Device maker hopes to consign Note 7 woes to history with new flagship handset.

Samsung ushered in the era of the Gigabit Class LTE smartphone on Wednesday, with the unveiling of the Galaxy S8 and big-screen S8+.

As well as supporting the latest 4G technology, the handsets also support Gigabit WiFi, allowing customers to download at high speed, irrespective of the air interface.

As expected, the devices come equipped with Bixby, Samsung’s recently-launched rival to Siri and Google Assistant.

At launch, customers can use Bixby’s voice commands to interact with various native Samsung apps and features, including the camera, contacts, image gallery, messages and settings.
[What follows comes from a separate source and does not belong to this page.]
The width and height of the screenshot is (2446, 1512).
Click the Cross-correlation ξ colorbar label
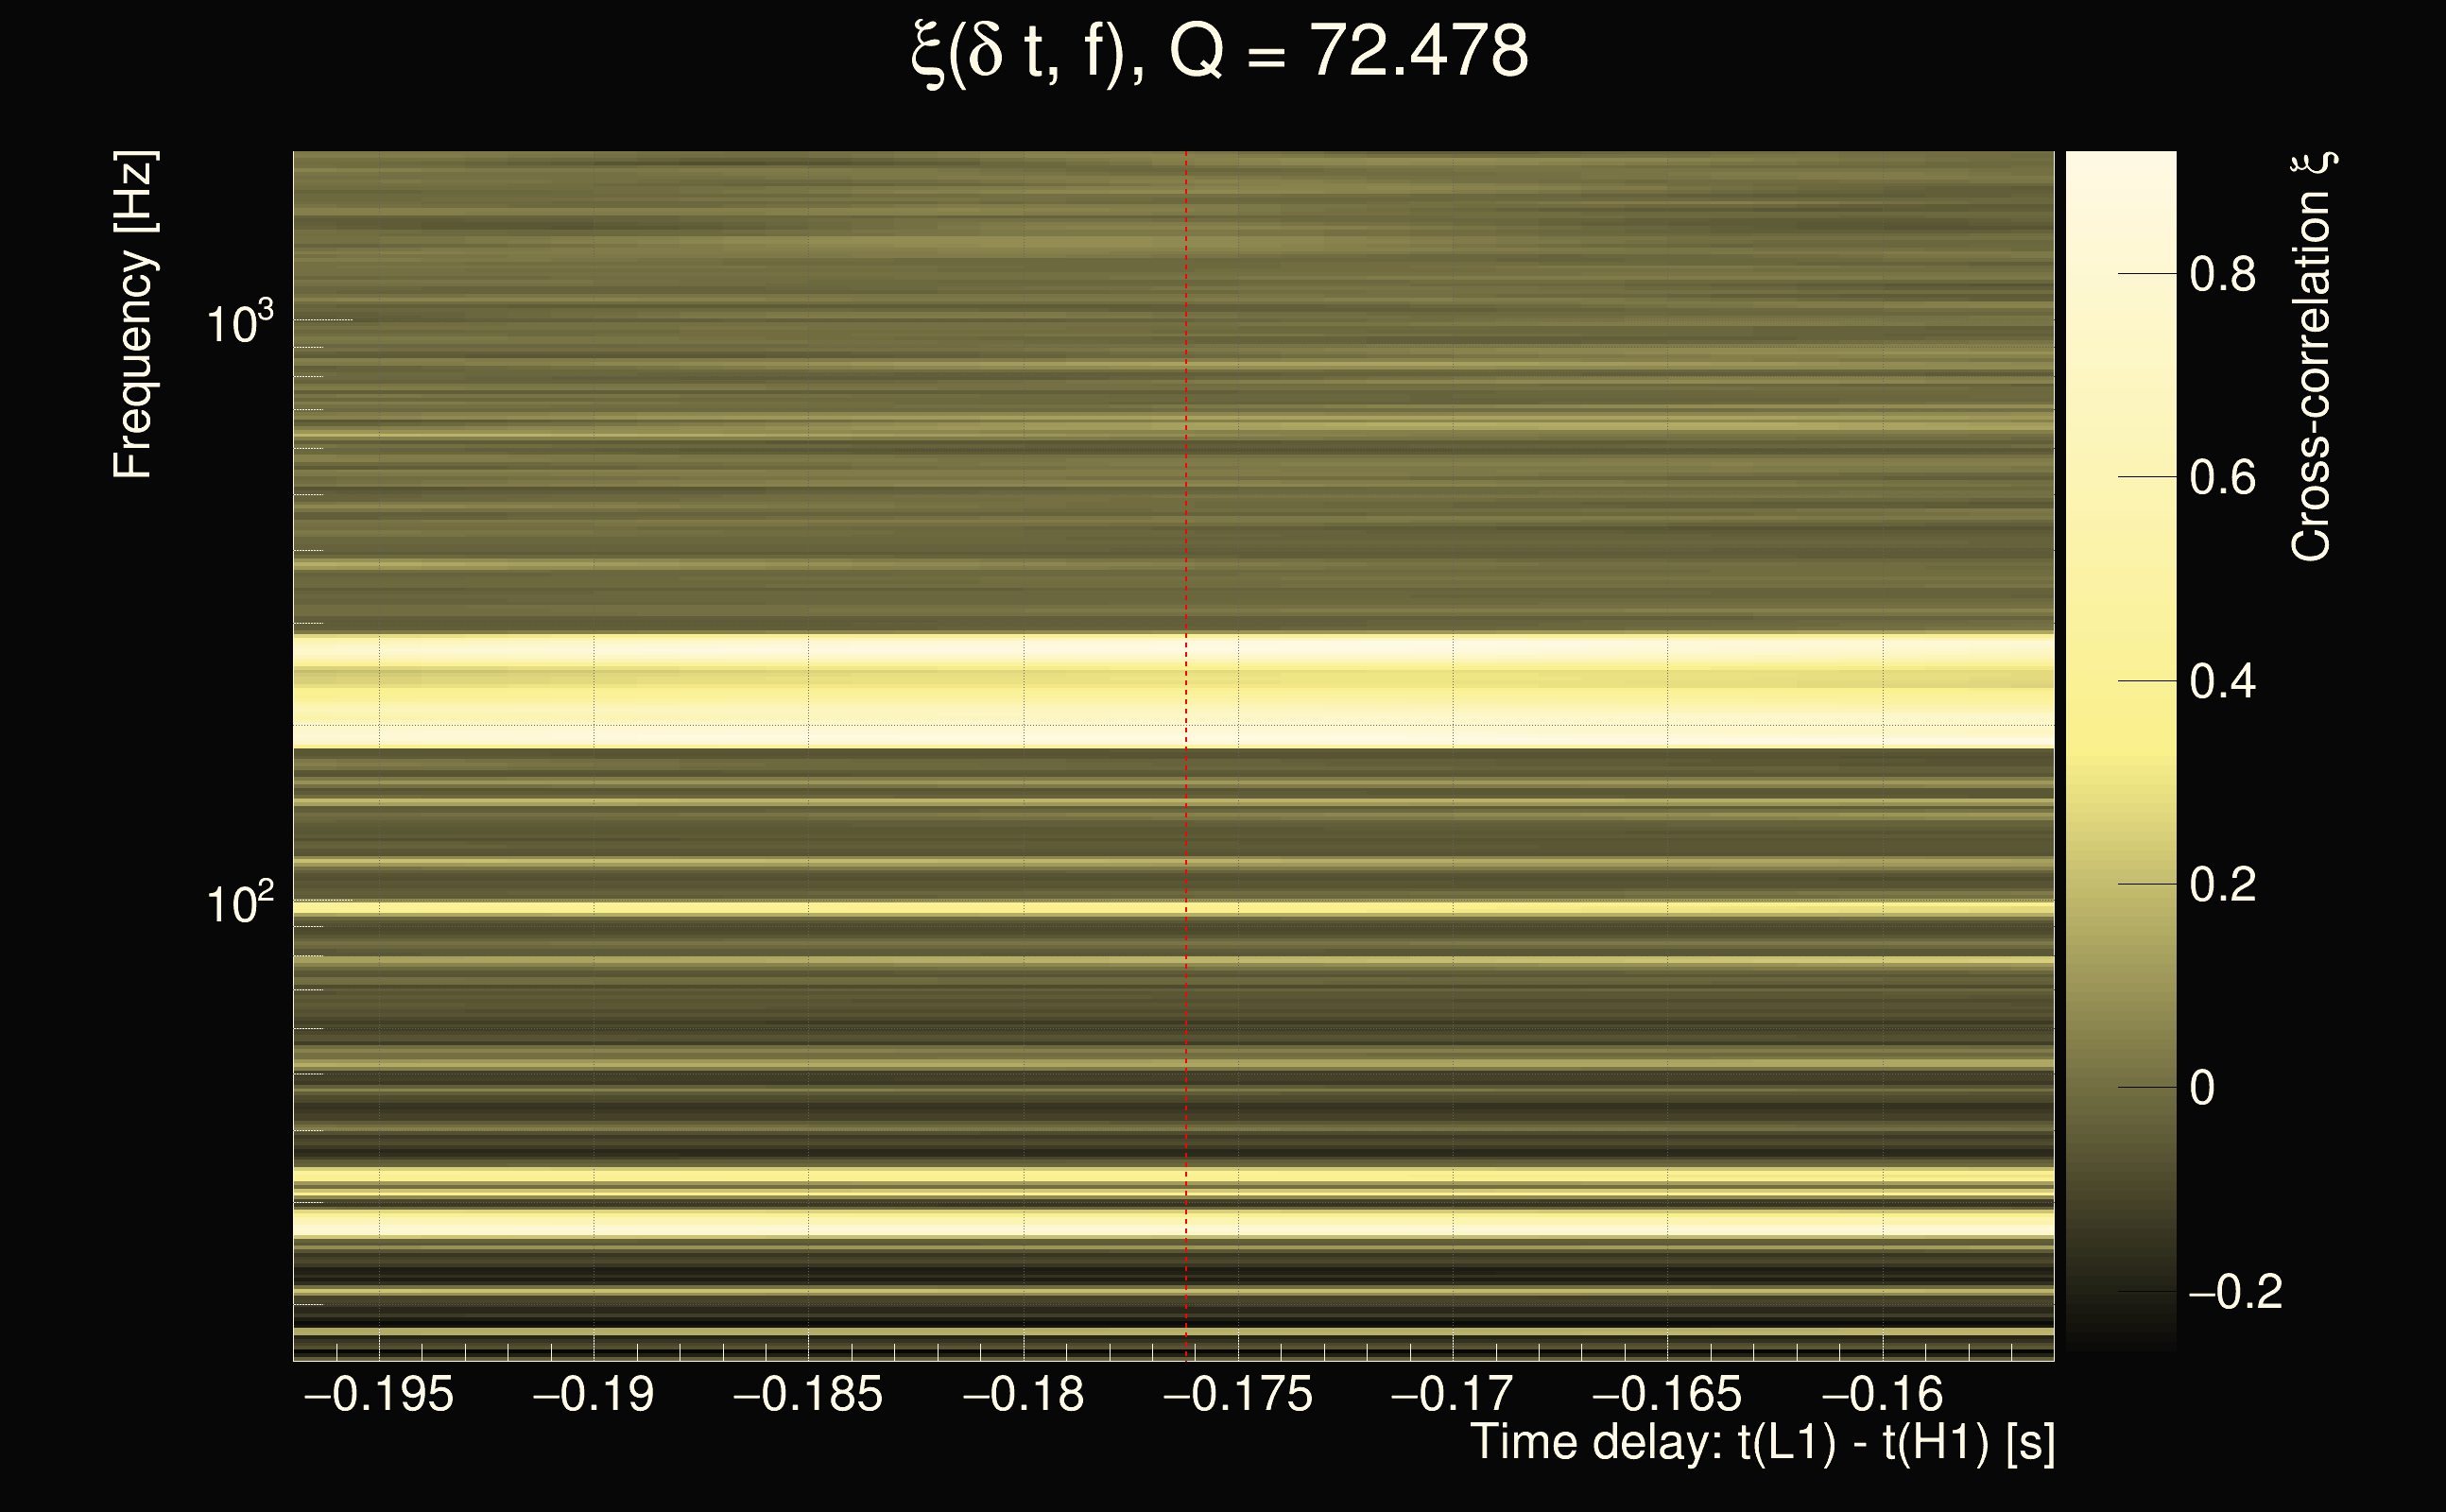(2312, 357)
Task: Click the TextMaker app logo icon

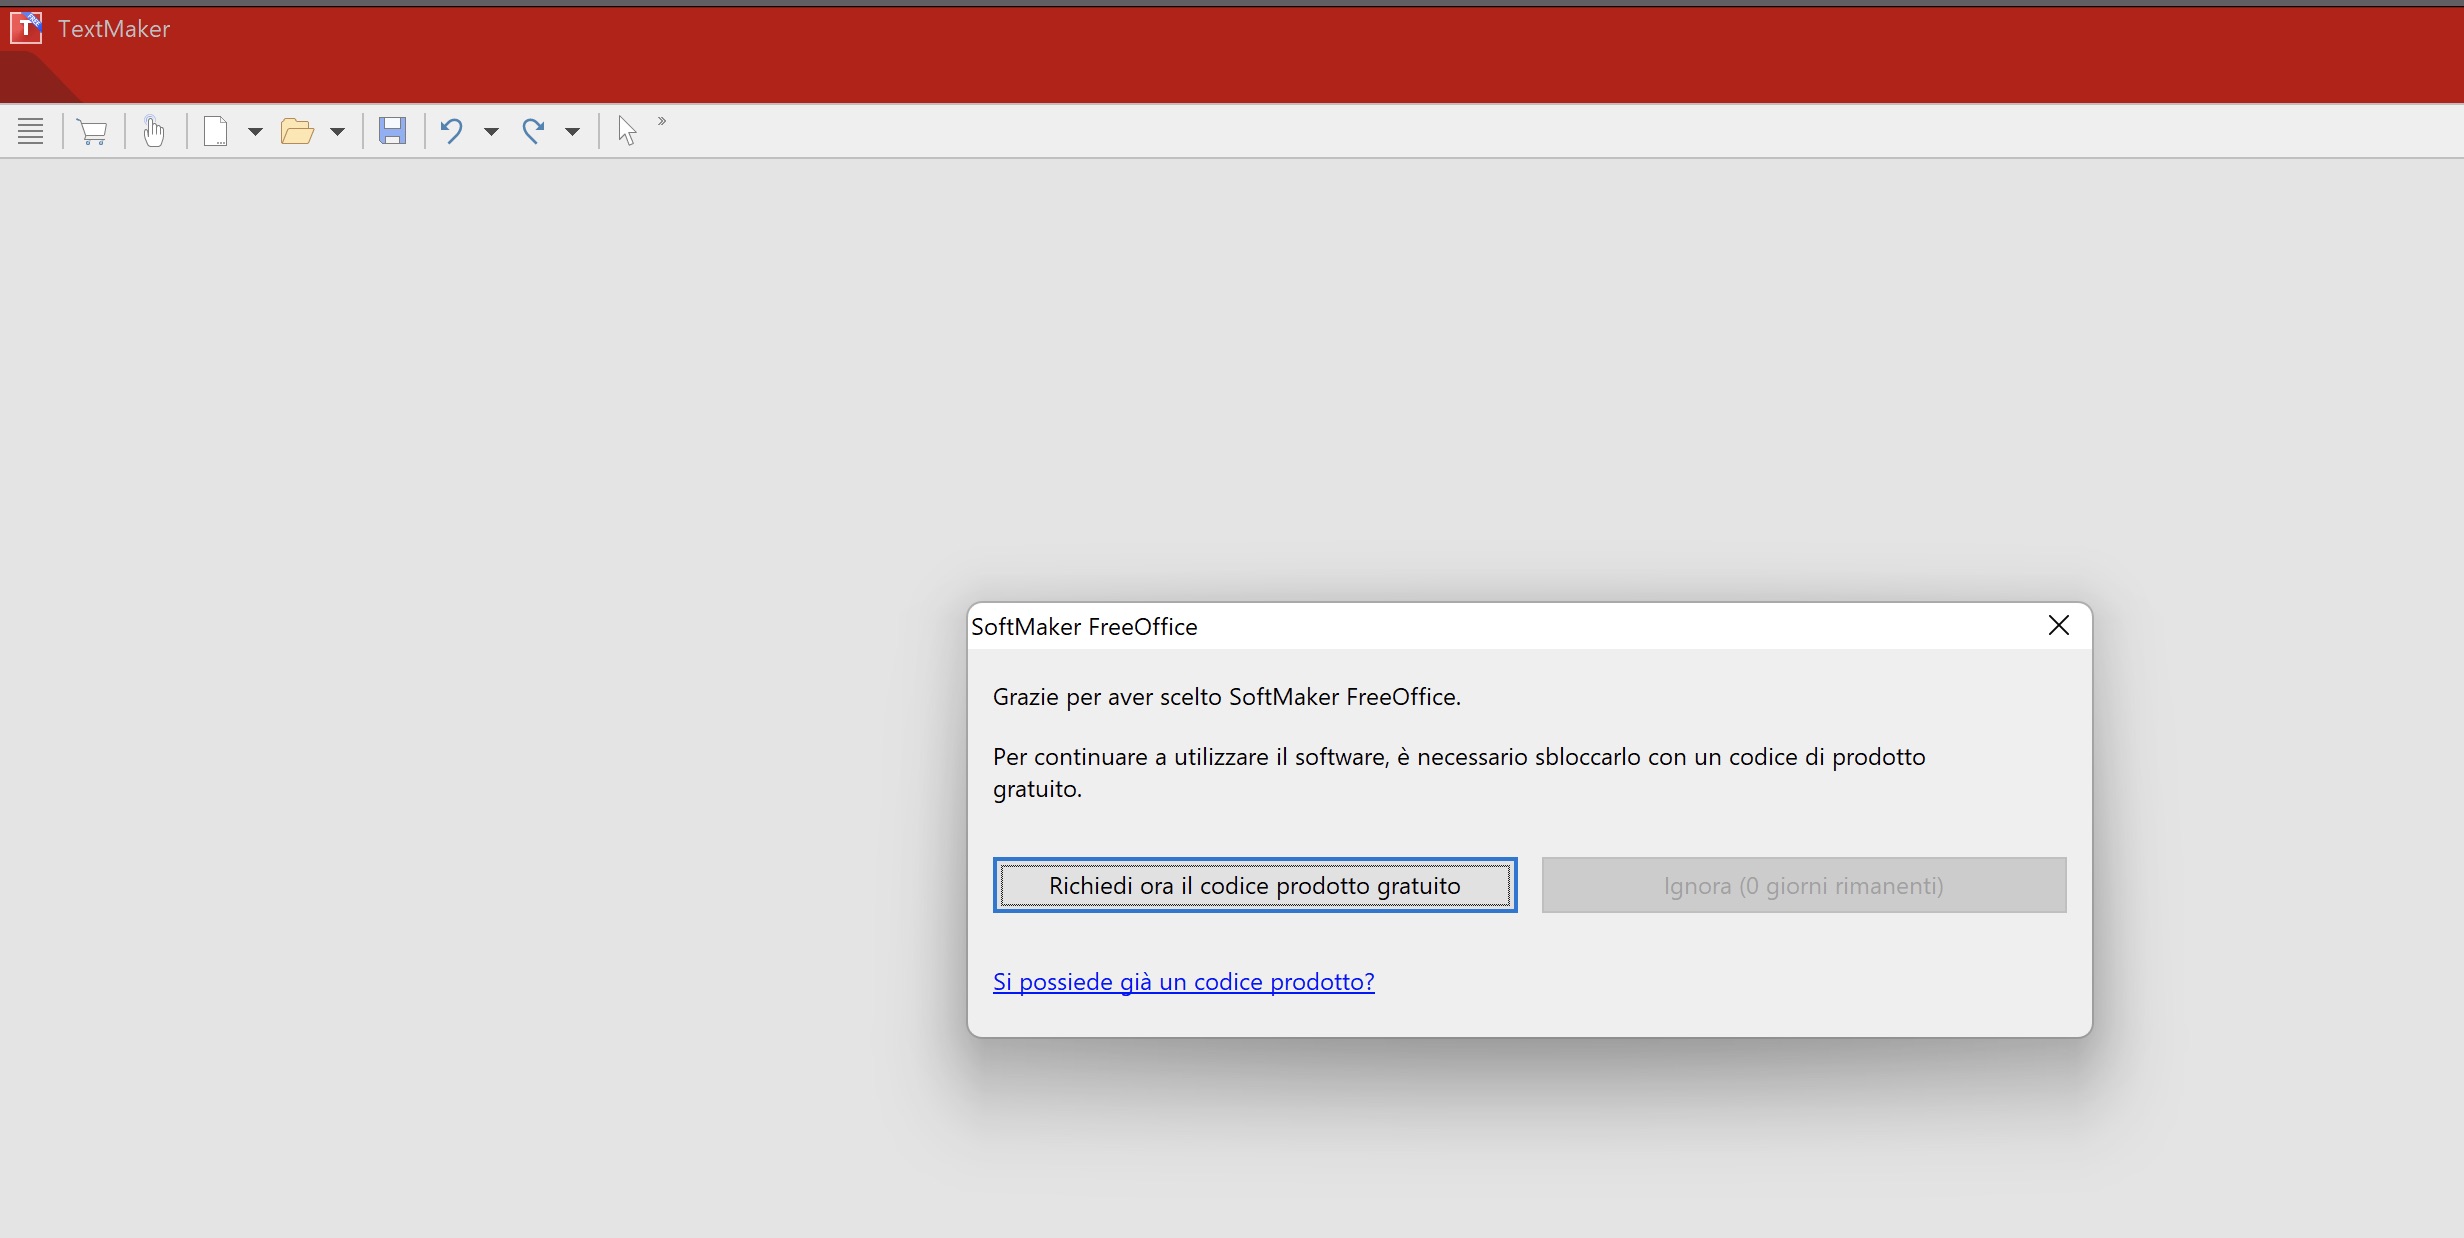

The plan is to extend Bixby’s capabilities to include more Samsung and third-party apps.

Like Siri and Google Assistant, Bixby is designed to be contextually aware, offering personalised help based on what it knows about the user’s interests, situation, and location.

On the hardware side, the 5.8-inch S8 and 6.2-inch S8+ feature bezel-less HDR screens, and the cases are protected by scratch-resistant Gorilla Glass 5.

"The Samsung Galaxy S8 and S8+ usher in a new era of smartphone design and fantastic new services, opening up new ways to experience the world," proclaimed DJ Koh, president of Samsung’s Mobile Communications Business.

Samsung is also keen to point out that its new flagship phones work with a whole raft of other Samsung products and services, including its Gear VR virtual reality headset, and its Gear 360-degree camera. Compatible services include, but aren’t limited to Samsung Connect, which enables users to access and manage other Samsung devices from a single app, and its Samsung Pay m-payment/wallet service.

The Galaxy S8 and S8+ will be available in select markets from 21 April.

Of course, all eyes will be on whether Samsung’s new smartphones consign to history the flaming battery fault that led to the untimely demise of its last flagship, the Galaxy Note 7.

Following that debacle, Samsung has taken several measures, including an eight-point safety check, in order to mitigate the risk of batteries spontaneously smouldering, smoking, and catching fire.

"Every aspect will be under the microscope following the Note 7 recall," said Geoff Blaber, vice president of research, Americas, at CCS Insight, in a research note.

"If Samsung can deliver a faultless Galaxy S8 launch there’s every indication that the Note 7 recall will have little lasting impact on consumer sentiment," he said.

DJ Koh said Samsung aimed to regain consumer trust with the Galaxy S8 and S8+ "by redefining what’s possible in safety."

The devices mark "a new milestone in Samsung’s smartphone legacy," he said.